◆ Source excerpt
'''
But why would it not have stayed the same ...... KonMari has the last name first, she's japanese, she's still japanese on the show so your point makes no sense idiot





Her name is Marie Kondo. Her method is Kon Mari.


Okay. I am not sure why you are calling me an idiot. It seems0 unwarranted and definitely mean

Her books were originally published in Japan, in Japanese. So she created the media named KonMari. Much like calling national geographic= Nat Geo

when she started publishing and putting TV shows in Western Nations, she switched to the Western convention of first name first, surname second.


Clear?


Your previous response was more than clear. Not sure why pp jumped on you.
I agree, all you did was answer the question. There was no reason for pp to call you an idiot.
Anonymous
I have been obsessive watcher of all kinds of decluttering and home organizing shows. I had heard of KonMari but did not think it would be something that I would want to do. but, HOLY MOLY - loved the show and also konmaried my son's and DH's closet and dressers yesterday. So inspired.
'''
◆ Material supplied
'''
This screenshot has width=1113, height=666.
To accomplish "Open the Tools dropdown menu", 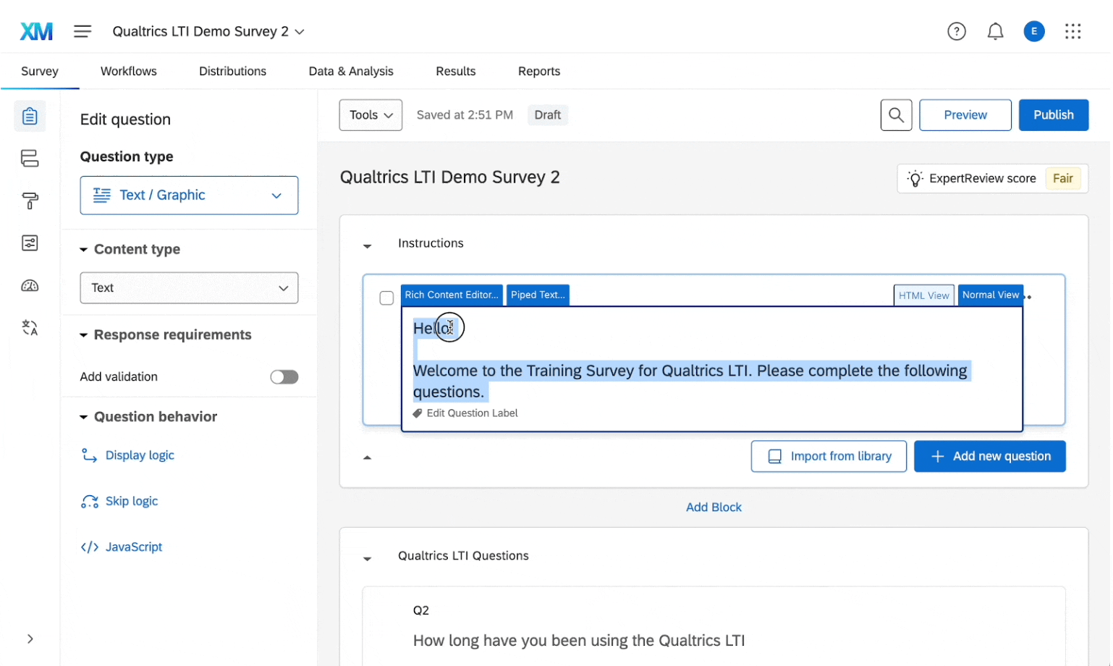I will click(371, 115).
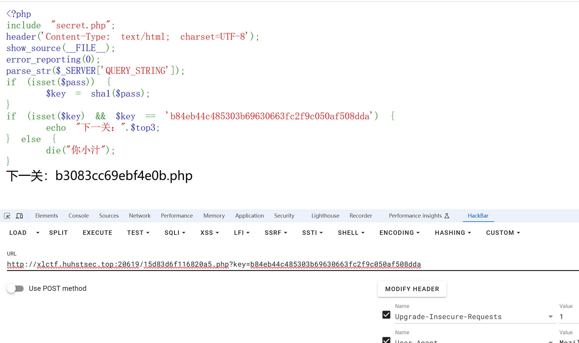Open the Console tab
Viewport: 579px width, 343px height.
(79, 216)
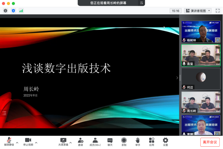Stop the camera with 停止视频
Viewport: 223px width, 149px height.
28,142
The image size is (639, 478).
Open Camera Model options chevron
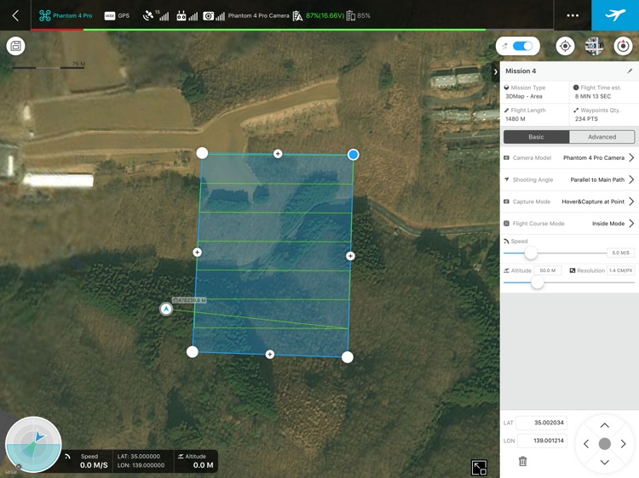[631, 157]
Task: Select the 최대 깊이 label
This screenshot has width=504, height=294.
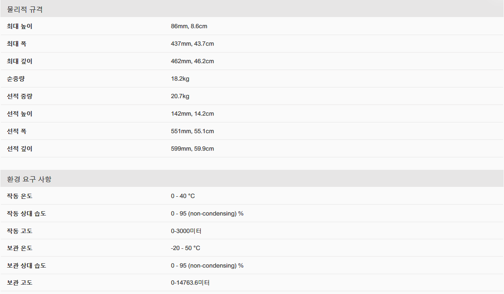Action: [20, 61]
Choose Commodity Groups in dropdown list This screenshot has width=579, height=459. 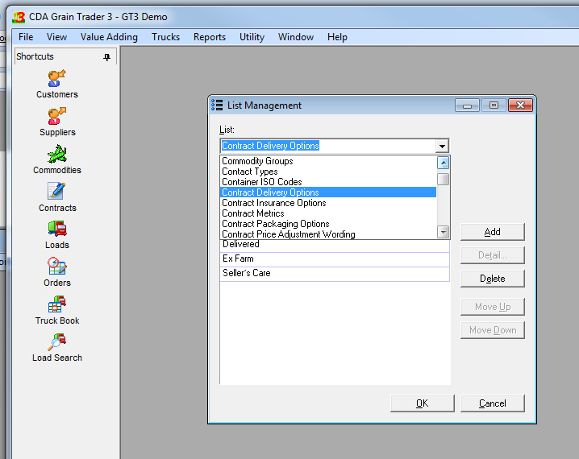[x=257, y=161]
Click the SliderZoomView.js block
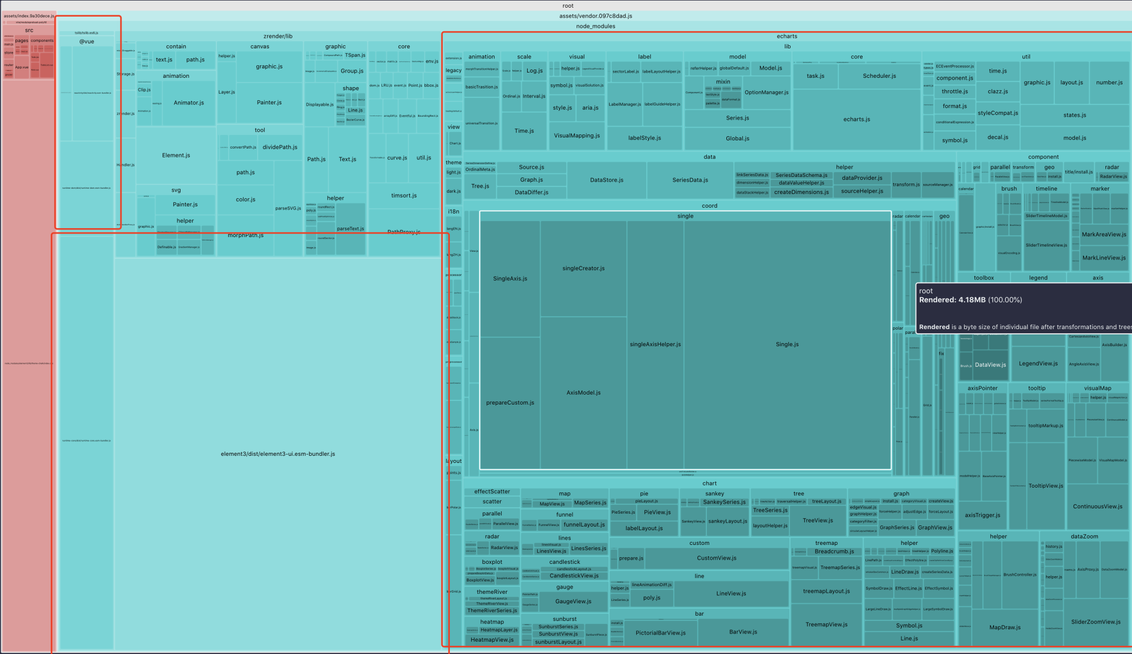Screen dimensions: 1132x654 pos(1095,622)
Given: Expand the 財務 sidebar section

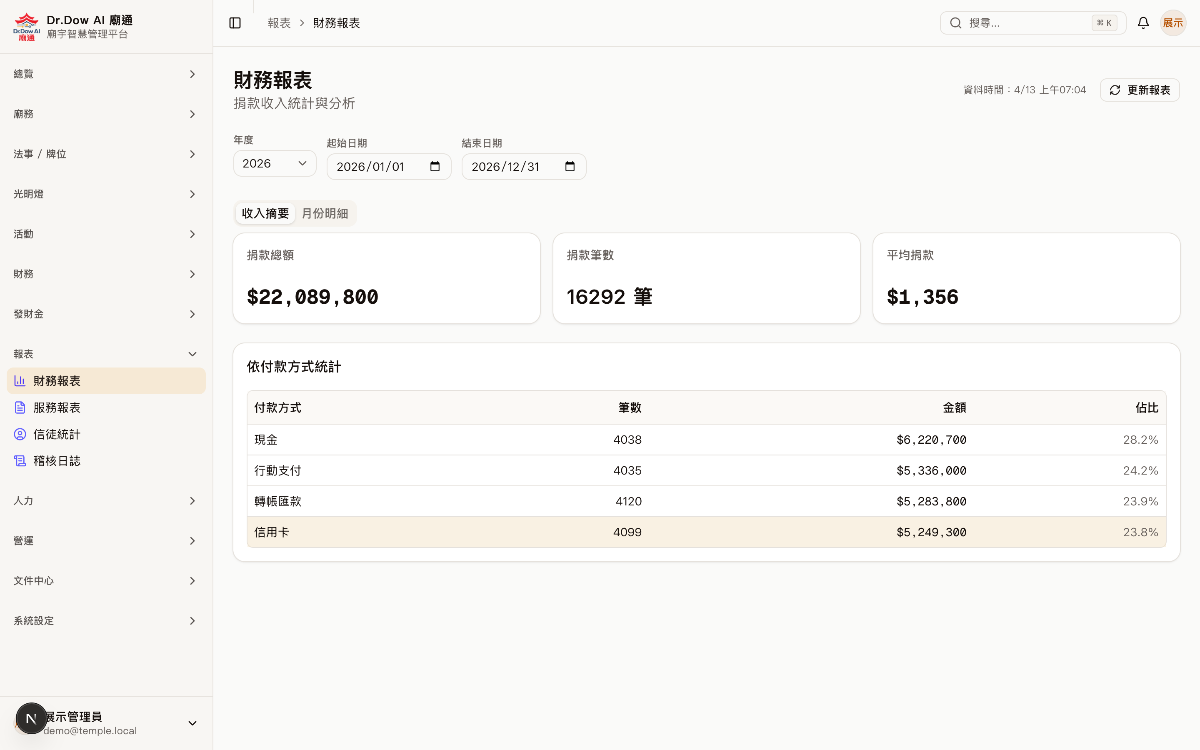Looking at the screenshot, I should pos(192,274).
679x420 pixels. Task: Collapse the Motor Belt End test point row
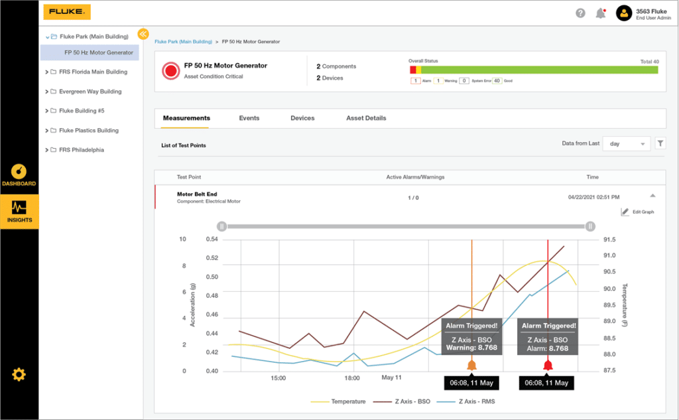coord(652,196)
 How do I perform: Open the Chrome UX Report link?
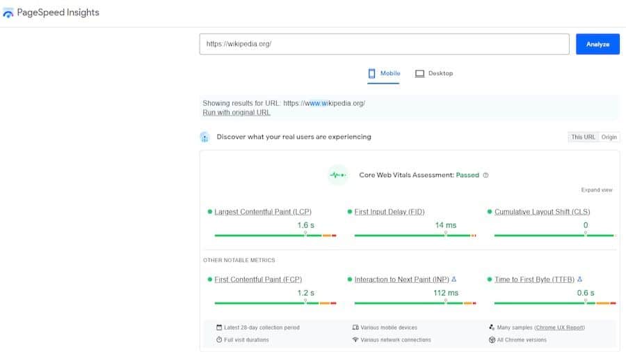tap(560, 327)
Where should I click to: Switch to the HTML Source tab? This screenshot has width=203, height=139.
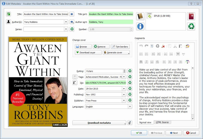(x=162, y=122)
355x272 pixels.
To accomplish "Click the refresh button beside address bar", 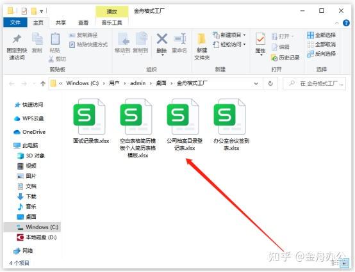I will click(270, 83).
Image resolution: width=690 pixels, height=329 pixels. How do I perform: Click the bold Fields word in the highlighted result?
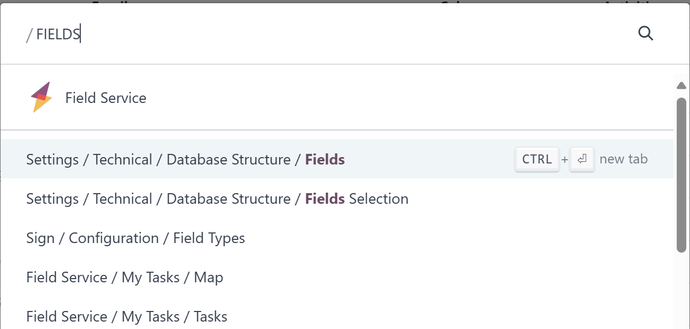click(x=325, y=159)
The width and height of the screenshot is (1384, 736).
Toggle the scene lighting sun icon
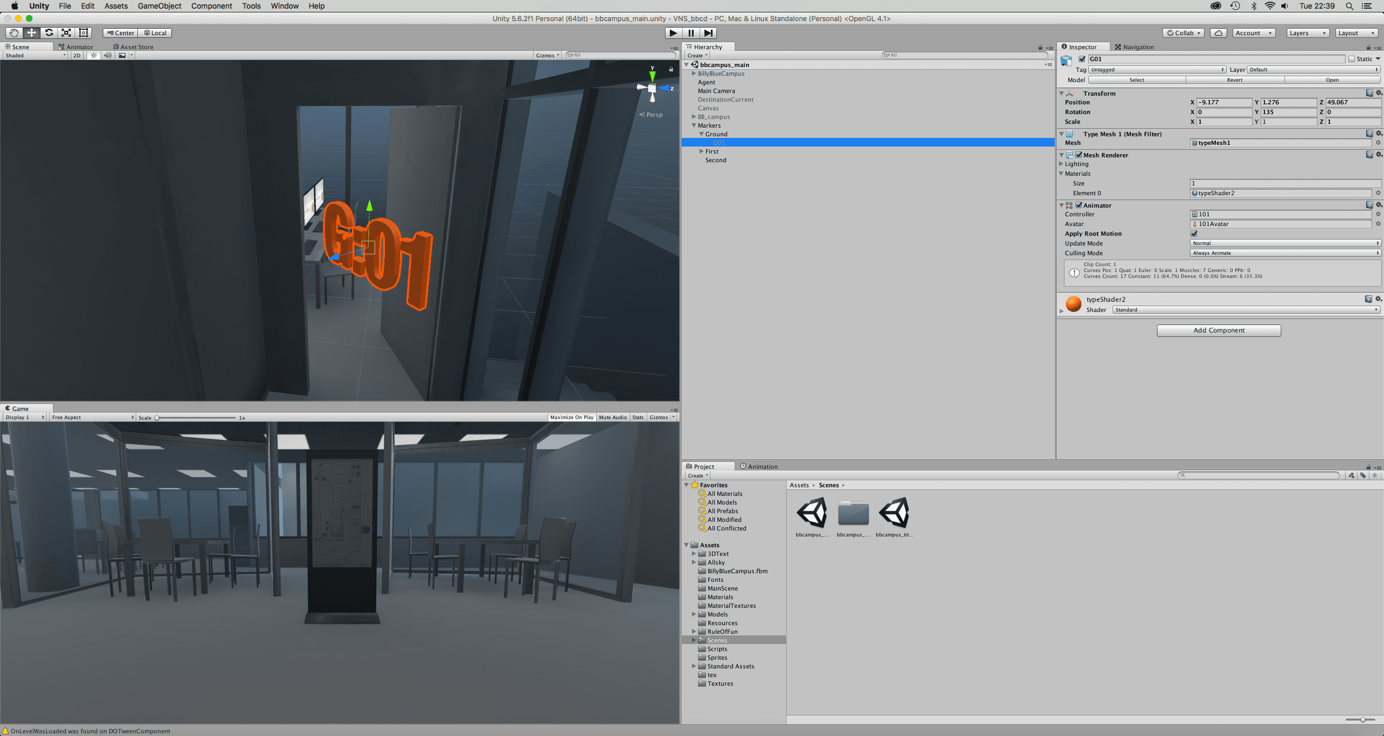click(93, 55)
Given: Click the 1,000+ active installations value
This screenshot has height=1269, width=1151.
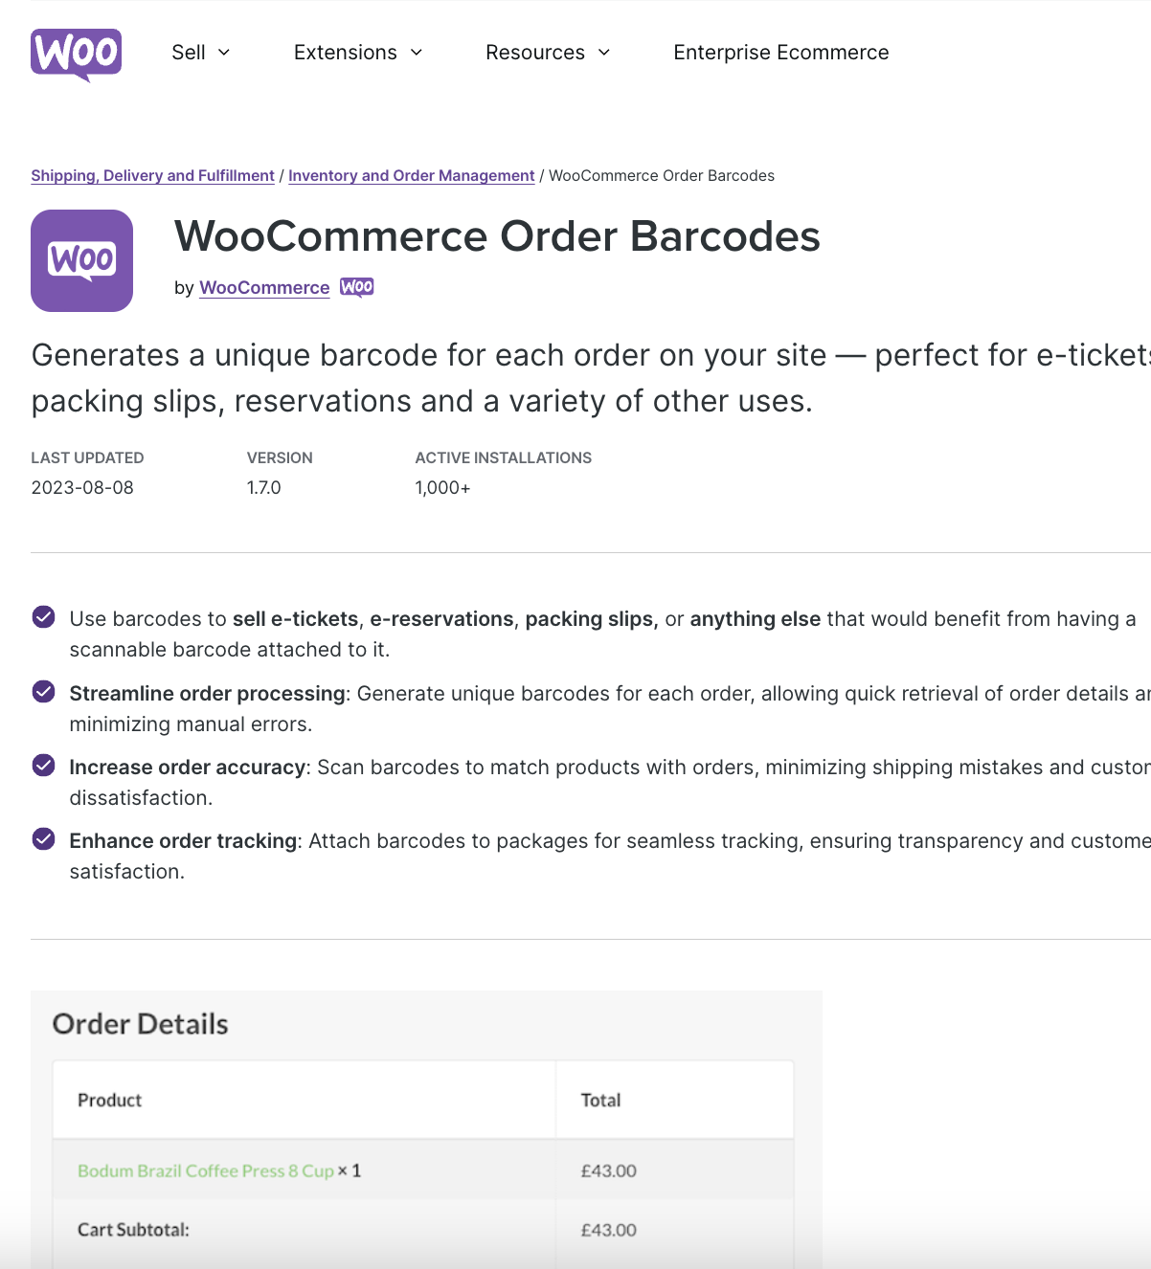Looking at the screenshot, I should pos(442,487).
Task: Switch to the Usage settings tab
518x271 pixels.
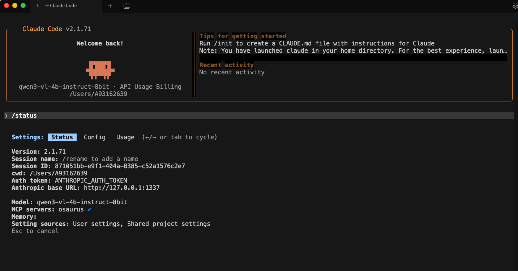Action: point(125,137)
'''
◆ Task description
In the forum thread about KonMari, what naming convention did Marie Kondo switch to once she began publishing and putting TV shows in Western nations?

◆ Correct response
The Western convention of first name first, surname second.